Fast (intelligent) raid1

"Peter T. Breuer" <ptb@it.uc3m.es> · Thu, 23 Jan 2003 18:07:02 +0100 (MET)

Hello Ingo, Neil, ...

Apologies if you receive this twice.  I was going to write to you
individually, but when I scanned the kernel maintainers file, I saw the
linux-raid list mentioned, and it didn't seem fair to be secretive, so
I'm ccíng the list on it and you'll probably get this twice.

Sorry!

What I'm writing about is the driver I just put up on

   ftp://oboe.it.uc3m.es/pub/Programs/fr1-1.0.tgz

It's an "intelligent RAID1" driver. It only resyncs what's necessary
instead of resyncing the whole disk.

As you surely have experienced, it can take hours to resync a big
device, even if it's local.  In my case - as the author and maintainer
of ENBD, a network device - the mirror components are hardly ever local
and I don't get more than about 6MB/s across the net.  It takes me
quarter of an hour to resync an array that passes the 4GB mark, and
that's too long for testing.  There are people with arrays out there
approaching 2TB now, and they say they spend half a day resyncing.
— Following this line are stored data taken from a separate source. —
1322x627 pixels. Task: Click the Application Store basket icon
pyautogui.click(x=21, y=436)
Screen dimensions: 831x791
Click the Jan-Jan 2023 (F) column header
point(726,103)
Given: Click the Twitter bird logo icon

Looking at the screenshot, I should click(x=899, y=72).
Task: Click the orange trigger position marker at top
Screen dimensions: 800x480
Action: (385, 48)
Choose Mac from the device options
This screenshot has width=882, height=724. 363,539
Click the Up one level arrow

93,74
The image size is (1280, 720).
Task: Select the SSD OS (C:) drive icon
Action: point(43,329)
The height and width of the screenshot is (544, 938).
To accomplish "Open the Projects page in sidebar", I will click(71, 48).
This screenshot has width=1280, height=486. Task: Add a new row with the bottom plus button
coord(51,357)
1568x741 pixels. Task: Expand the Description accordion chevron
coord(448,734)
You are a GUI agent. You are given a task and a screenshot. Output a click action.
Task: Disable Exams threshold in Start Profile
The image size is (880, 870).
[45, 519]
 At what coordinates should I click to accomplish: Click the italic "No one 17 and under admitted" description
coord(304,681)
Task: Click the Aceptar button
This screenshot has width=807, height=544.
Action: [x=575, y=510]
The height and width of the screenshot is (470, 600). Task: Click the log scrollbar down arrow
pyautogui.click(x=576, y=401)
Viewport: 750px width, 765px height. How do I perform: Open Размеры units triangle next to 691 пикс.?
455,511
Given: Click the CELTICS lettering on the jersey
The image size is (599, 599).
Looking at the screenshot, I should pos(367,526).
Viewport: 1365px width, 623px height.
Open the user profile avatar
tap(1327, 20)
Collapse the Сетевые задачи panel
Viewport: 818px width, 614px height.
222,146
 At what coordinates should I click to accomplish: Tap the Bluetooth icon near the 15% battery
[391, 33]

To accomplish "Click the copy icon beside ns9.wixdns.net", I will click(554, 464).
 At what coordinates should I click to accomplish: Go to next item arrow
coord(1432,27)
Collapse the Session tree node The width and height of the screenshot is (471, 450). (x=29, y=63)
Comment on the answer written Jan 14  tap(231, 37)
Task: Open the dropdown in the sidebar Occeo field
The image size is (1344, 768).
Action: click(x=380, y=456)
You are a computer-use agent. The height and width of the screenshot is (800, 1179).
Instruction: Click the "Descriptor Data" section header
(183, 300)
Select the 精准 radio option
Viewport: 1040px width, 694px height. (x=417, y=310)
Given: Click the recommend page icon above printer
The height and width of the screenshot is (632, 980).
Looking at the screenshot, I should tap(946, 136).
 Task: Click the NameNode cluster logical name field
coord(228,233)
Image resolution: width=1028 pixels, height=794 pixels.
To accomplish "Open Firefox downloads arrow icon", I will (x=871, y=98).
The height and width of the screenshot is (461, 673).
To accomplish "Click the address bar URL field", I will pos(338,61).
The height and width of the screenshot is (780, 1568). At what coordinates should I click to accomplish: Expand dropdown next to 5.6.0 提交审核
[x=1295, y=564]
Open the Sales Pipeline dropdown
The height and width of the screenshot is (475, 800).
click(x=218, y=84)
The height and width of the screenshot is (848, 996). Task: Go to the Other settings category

So, in self-defence, I put intelligent mirroring into ENBD.  But the
result is too big too manage, code-wise.  So I spent the last month
separating it out again.  Now it's a separate module (2.5KLOC), and I
made it accept the kernels md ioctls, so it works under the raidtools2,
can be listed in raidtab, etc.  etc.

However, raidtools2 is hardcoded to use the md major of 9, and that I
can't use.  So I made the major of the module adjustable with a major=
parameter as you install it.  I also made the trivial patch to
raidtools2 available.  Plea: can somebody liberalize the tools?  There's
no need to check for major 9, as if the device isn't 9, it won't
understand the ioctls anyway!

The alternative is to recast the fr1 module as a dependency of
the md module. I'd like to do that.

There I'd like to ask for somebody's help.  I'd like to do it.  But I
need to be told how the persistent superblock stuff works.  I already
emulated the version, arrayinfo information, and other bits and pieces,
but simply by reverse engineering what the raidtools used as calls.  I'd
really appreciate any help that could be offered.

I'll append the announcement I made on the ENBD mailing list a short
while ago. It contains some details of operation that may be helpful
in getting the picture. I'll explain more of what happens in further
mail if a conversation develops.

Please cc: me as I am not on the linux-raid list to my knowledge
(though I am on the kernel list, and many others, and the omission
is not particularly deliberate!).

The current code took its first working tests a couple of days ago,
and reached full functionality today.  I'm still not sure if it can
detect and react to underlying device errors appropriately (I gave
raidhotgenerateerror some real functiinality in order to test, thgough I
see it's nulled out in the kernel md code).  I am not sure if I have
made the buffer heads I send to the mirror components age fast enough,
or if I should wait for each request completion instead of firing and
forgetting.  I haven't throttled the resync but it should go slow enough
as I scheduled after every block.

The message below contains various snapshots that tell the tale.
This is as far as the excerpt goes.